Re-epithelialization of wounds

Shortly after wounding, epithelial keratinocytes become activated through the combined effects of the exposure to pro-migratory matrix molecules within the wound site and to growth factors that are released by other wound cells and from the blood clot as well as by wound-generated electrical fields. Within 24 hours, they start migrating from the wound edges into the fibrin–fibronectin-rich blood clot. They also deposit their own matrix molecules that facilitate their motility, including EDA fibronectin, laminin-332, and tenascin-C as well as express their receptors (mainly integrins). Basal keratinocytes adjacent to the wound site start proliferating 48–72 hours after the injury, contributing to the migrating cell pool.
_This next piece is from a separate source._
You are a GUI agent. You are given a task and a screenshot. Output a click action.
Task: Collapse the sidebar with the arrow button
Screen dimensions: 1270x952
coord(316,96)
Re-epithelialization is stimulated by a number of cytokines and growth factors such as members of the epidermal growth factor, transforming growth factor-β, and keratinocyte growth factor families that promote keratinocyte migration and proliferation. Furthermore, re-epithelialization is dependent on regulated expression of proteases, including plasmin and matrix metalloproteinases, which break down extracellular matrix to allow keratinocyte invasion into wound provisional matrix as well as release and activate matrix-bound growth factors. Thus, wound re-epithelialization is a complex process that requires coordinated expression of several new extracellular matrix molecules, their receptors, and proteinases, and when dysregulated, can result in failures to re-epithelialize and formation of chronic wounds.